The Price Is Rights long time host, Bob Barker, wasn’t above taking matters into his own hands. In 1984, when a contestant’s key became jammed in a prize box’s lock, Bob gave it a swift kick, breaking it in two. “I learned that kick from Chuck Norris,” he said with a mischievous grin.

The unflappable and dapper TV icon, who passed away on August 26, just a few months shy of his 100th birthday, once estimated that more than 40,000 contestants answered the call to “Come on down!” during his 35-year reign on The Price Is Right. Yet the 18-time Daytime Emmy winner’s proudest achievement had little to do with show business. “When he started signing off the show by urging people to spay or neuter their pets, he had no idea he was opening up the floodgates,” Bob’s companion of 40 years, Nancy Burnet, tells Closer. Since the 1990s, the number of shelter pets euthanized in America has dramatically decreased. “That made him very happy,” says Nancy.

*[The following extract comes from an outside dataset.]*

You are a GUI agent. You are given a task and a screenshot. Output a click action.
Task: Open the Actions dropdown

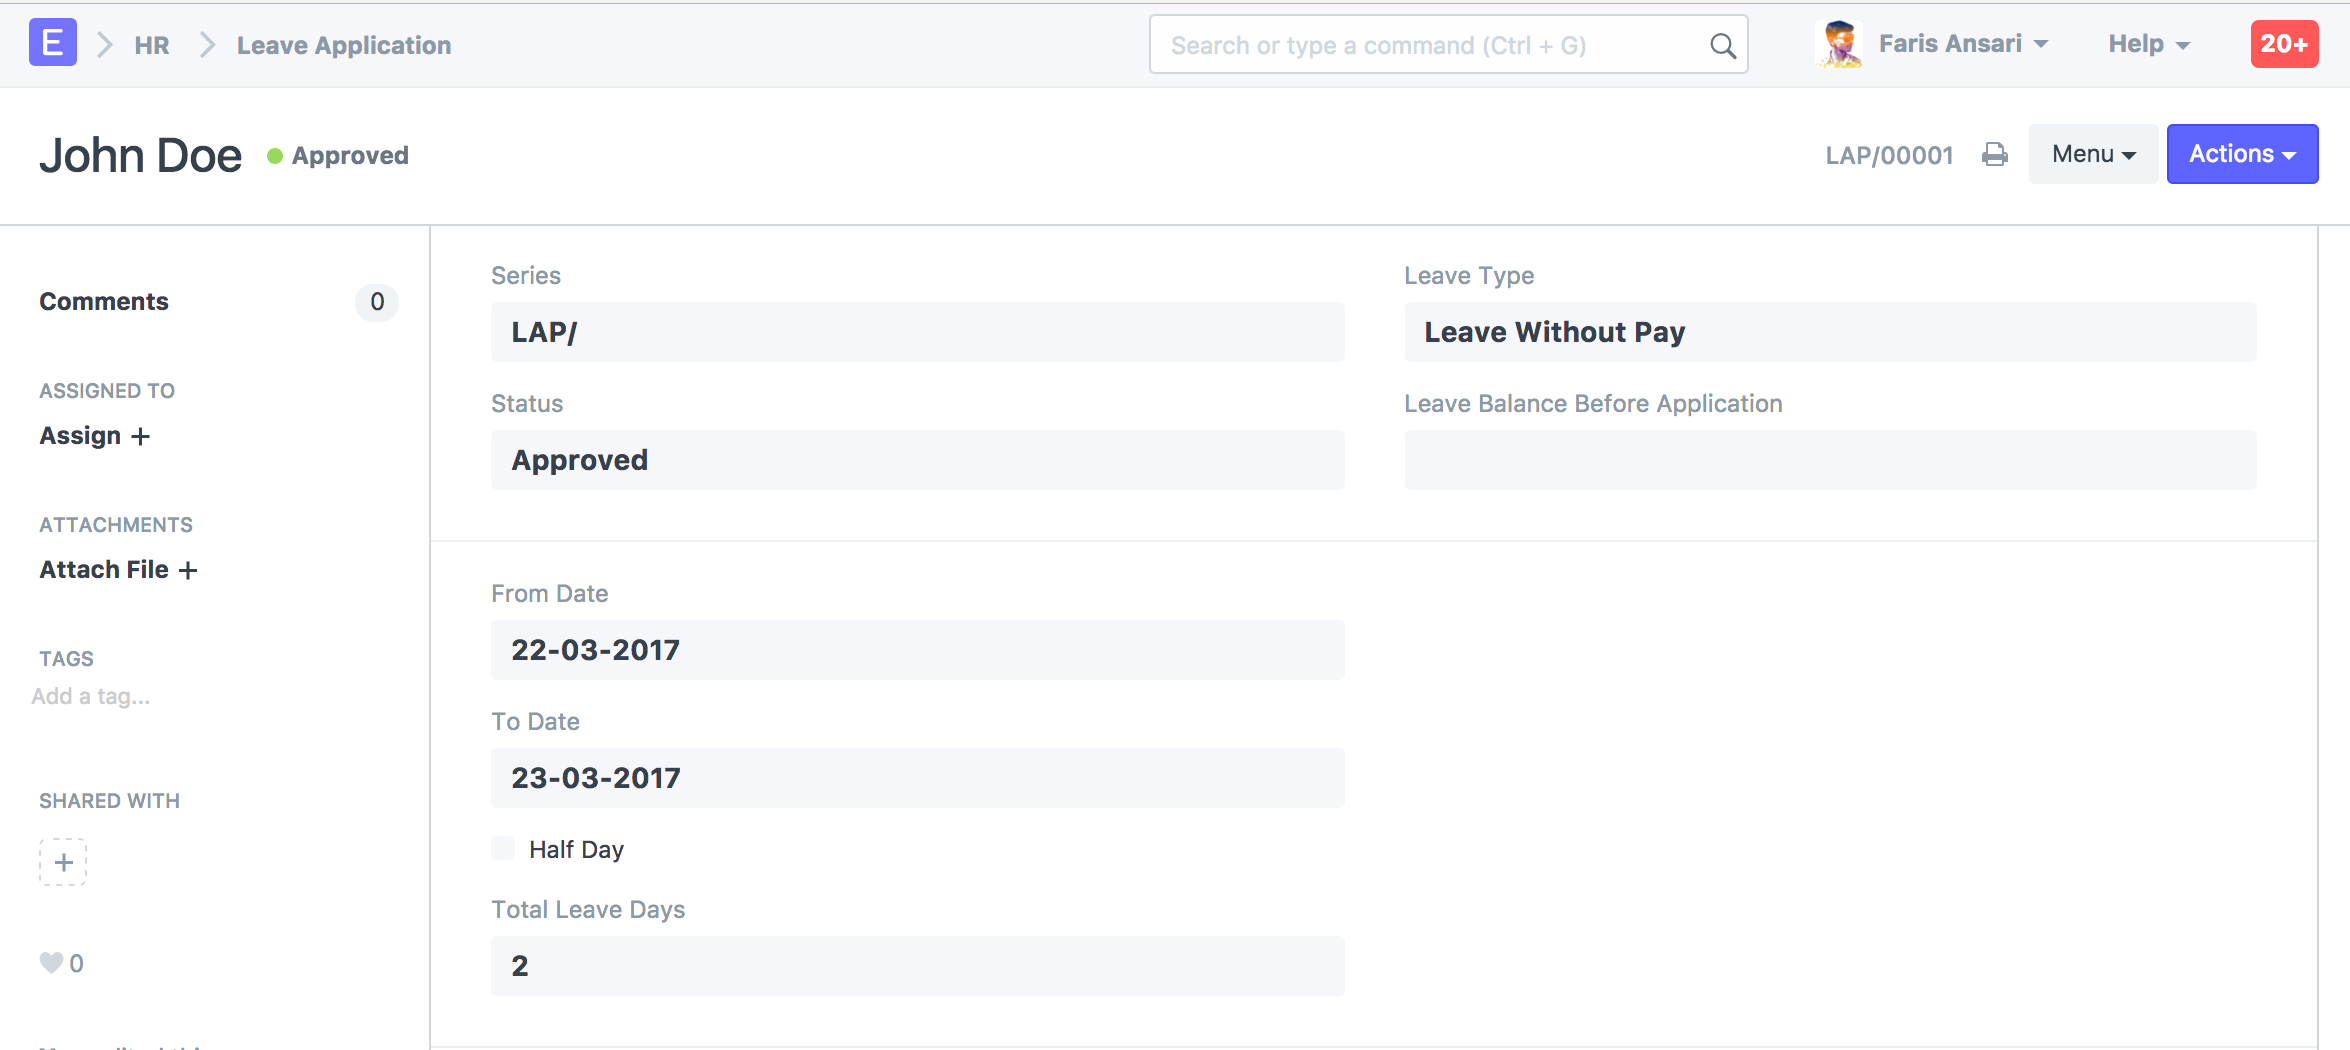(2242, 154)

Bob spent much of his childhood in Mission, S.D., where his mother taught at a Native American reservation. (Bob was one-eighth Sioux from his father’s side.) “It was like I was growing up in the Old West,” said Bob, who received a college basketball scholarship, which he took advantage of after serving in the Navy during WWII.

By the mid 1940s, he was doing radio and married to his high school sweetheart, Dorothy Jo Gideon, whom he met at age 15. “She was the love of my life,” Bob said.

As the host of The Bob Barker Show on radio, the witty performer enjoyed bantering live with his audience. The creator of Truth or Consequences noted his ability to ad-lib and offered Bob a job hosting on television in 1956. For the next 18 years, Bob’s upbeat, fun loving presence would make Truth or Consequences the number-one show in daytime.

It’s little surprise that Bob, who began simultaneously hosting The Price Is Right in 1972, became one of television’s most visible and popular personalities. In addition to his two game shows, he emceed the Rose Parade, the Miss Universe and Miss USA pageants, and the Pillsbury Bake-Off. “In front of the camera, he was just a natural. He enjoyed it so much,” says Nancy. “It was a great blessing for him to be able to spend his life doing something he truly loved.”

Along the way, Bob became sensitive to the plight of shelter pets and abused animals. He credited his wife, Dorothy, for opening his eyes. “She was ahead of her time. She stopped wearing fur coats before anyone was stopping,” Bob said. “She became a vegetarian before people were becoming vegetarian. And I gradually did the same thing with her.” In 1982, Bob began urging his viewers to spay or neuter their pets at the end of every episode of The Price Is Right.

His happy, busy life took a dark turn in 1981 when Dorothy was diagnosed with lung cancer. She died six months later, leaving Bob bereft. He “went into this deep depression and was a totally different person for two to three years,” the star’s half-brother, Kent Valandra, said in 1999. Admitted Bob: “I just tried to stay busy.”

His world brightened after Bob met Nancy Burnet at an animal adoption event in 1983. “I went over to her, introduced myself, and explained that I was trying to find a good home for the dog I had on the leash. Then I asked her if she was married or single,” he recalled in his 2009 memoir Priceless Memories. The pair, who were both committed to animal rights, would remain together for the next 40 years — but never marry. “When we first met, Bob said he was never going to remarry and I said, ‘Perfect, I have no interest in getting married,’” says Nancy, who had been divorced. “But he proposed to me many times. I didn’t want any of it.”

That doesn’t mean the couple weren’t dedicated to each other. As Bob’s health began to wane after a fall in 2015, Nancy remained by his side overseeing his care. “I took care of every single thing, down to how to comb his hair,” says Nancy, who reveals that Bob never stopped caring about his appearance. “He was very particular and felt like he should always be the host.”

Bob never gave up his philanthropy, either. He has willed the bulk of his fortune to “humane organizations and military charities,” reveals Nancy, who adds that his final days were “very peaceful, very comfortable. Quiet and loving.”

Now, the life and career of the TV star, who is being buried beside Dorothy, will be remembered in a special exhibit at the Hollywood Museum. “On our show, we don’t solve the problems of the world,” said Bob. “But hopefully, we can help people forget their problems for an hour.”